> AIM OF THE TASK
Match on the string "menu" in the entries below and return every matching line.

> Stored data entries
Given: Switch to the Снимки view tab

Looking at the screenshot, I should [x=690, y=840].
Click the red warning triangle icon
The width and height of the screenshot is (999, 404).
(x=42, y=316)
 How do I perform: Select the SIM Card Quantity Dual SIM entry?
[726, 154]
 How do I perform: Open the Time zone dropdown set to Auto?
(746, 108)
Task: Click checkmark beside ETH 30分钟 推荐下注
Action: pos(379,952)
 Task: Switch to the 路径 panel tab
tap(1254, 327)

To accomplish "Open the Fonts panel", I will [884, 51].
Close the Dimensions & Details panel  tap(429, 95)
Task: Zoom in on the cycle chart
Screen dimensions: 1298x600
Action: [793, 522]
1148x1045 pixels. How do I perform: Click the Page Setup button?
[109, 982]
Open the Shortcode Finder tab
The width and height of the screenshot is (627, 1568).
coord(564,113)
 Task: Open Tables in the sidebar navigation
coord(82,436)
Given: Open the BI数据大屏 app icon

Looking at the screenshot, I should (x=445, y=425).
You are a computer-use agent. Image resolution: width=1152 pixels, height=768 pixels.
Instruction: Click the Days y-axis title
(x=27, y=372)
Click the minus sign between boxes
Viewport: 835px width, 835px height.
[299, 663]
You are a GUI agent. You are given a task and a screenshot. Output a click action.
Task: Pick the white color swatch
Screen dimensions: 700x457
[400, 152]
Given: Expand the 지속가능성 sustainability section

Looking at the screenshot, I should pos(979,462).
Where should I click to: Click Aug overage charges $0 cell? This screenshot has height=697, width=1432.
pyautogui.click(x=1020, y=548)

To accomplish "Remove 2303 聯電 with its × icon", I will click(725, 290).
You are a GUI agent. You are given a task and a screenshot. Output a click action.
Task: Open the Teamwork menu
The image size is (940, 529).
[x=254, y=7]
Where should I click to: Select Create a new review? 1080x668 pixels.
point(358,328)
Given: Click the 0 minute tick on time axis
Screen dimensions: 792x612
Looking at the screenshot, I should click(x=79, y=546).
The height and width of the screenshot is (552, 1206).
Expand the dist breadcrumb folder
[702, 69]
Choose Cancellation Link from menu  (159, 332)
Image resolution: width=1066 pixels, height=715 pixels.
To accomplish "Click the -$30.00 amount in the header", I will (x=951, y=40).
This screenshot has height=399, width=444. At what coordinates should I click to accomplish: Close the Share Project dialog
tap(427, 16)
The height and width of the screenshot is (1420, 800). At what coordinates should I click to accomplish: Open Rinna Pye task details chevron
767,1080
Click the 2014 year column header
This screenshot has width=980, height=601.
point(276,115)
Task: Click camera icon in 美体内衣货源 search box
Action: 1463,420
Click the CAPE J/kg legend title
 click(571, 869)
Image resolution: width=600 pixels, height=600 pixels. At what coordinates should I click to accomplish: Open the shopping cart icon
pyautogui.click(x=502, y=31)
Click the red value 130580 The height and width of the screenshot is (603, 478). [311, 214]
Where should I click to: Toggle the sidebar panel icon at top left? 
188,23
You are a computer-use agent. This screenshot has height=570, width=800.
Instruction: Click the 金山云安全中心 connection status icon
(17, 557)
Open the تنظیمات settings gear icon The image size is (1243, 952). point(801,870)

> FINISHED EXERCISE
Task: Open the Teamwork menu
Choose Cancellation Link from menu  (159, 332)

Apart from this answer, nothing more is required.